What you have to do: Rewrite the rows as a numbered list, starting with the line that contains "Screen dimensions: 728x412" and going on through the line that contains "At what coordinates should I click to accomplish: Open", with blank lines dropped. Keep the pictures out of your answer.

Data records:
------------------------

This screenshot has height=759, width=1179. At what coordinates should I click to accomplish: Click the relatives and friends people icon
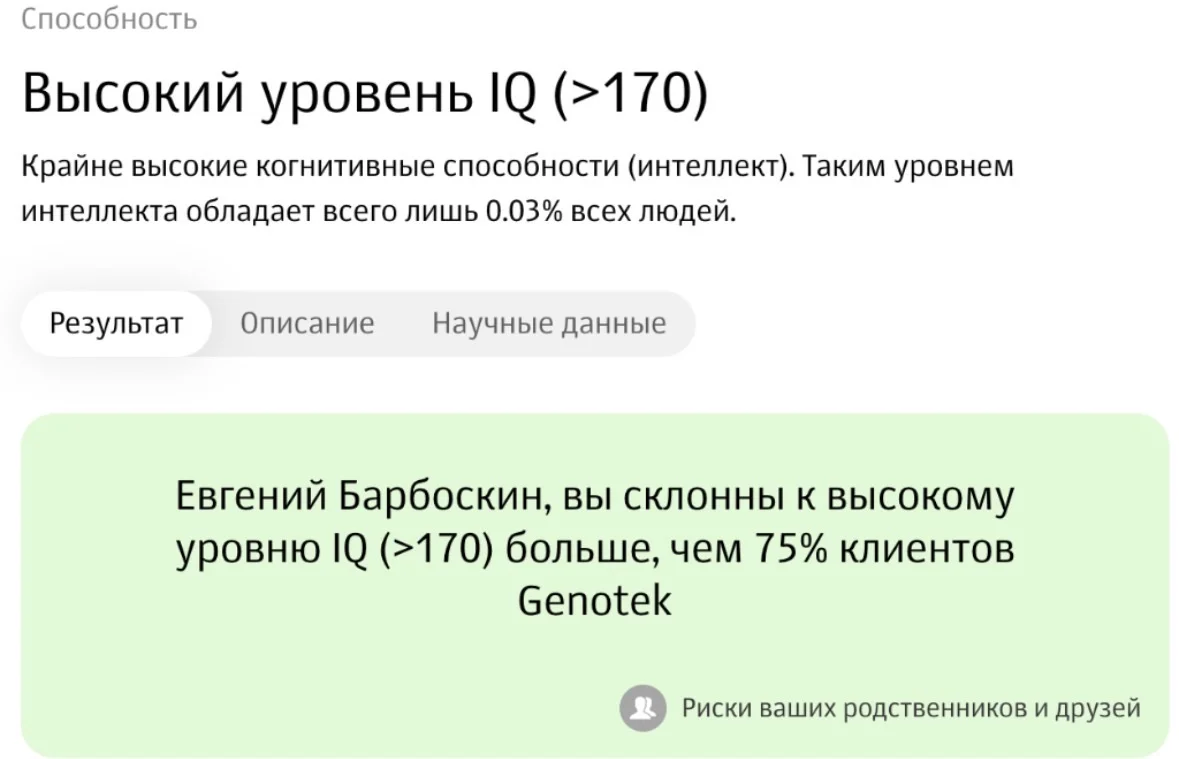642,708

------------------------

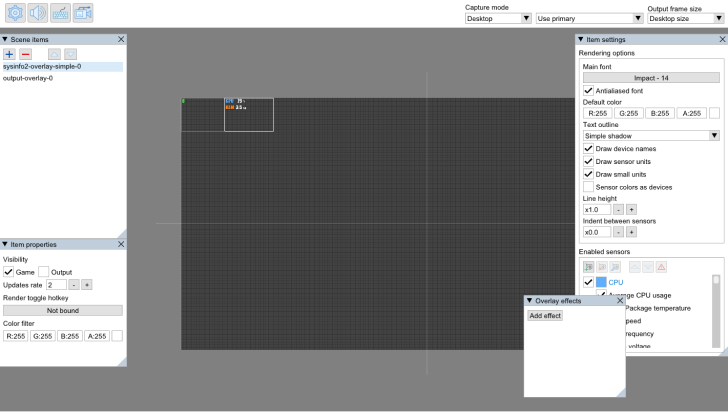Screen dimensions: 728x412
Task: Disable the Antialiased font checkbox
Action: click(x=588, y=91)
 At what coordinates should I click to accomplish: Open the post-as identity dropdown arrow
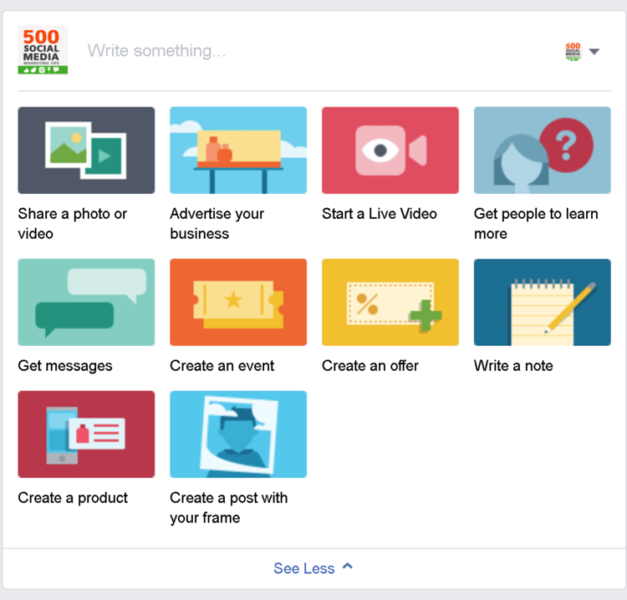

------------------------

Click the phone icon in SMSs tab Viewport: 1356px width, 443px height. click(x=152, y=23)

------------------------

Result:
1. Screen dimensions: 728x412
2. Task: Disable the Antialiased font checkbox
3. Action: click(x=588, y=91)
4.  At what coordinates should I click to accomplish: Open the post-as identity dropdown arrow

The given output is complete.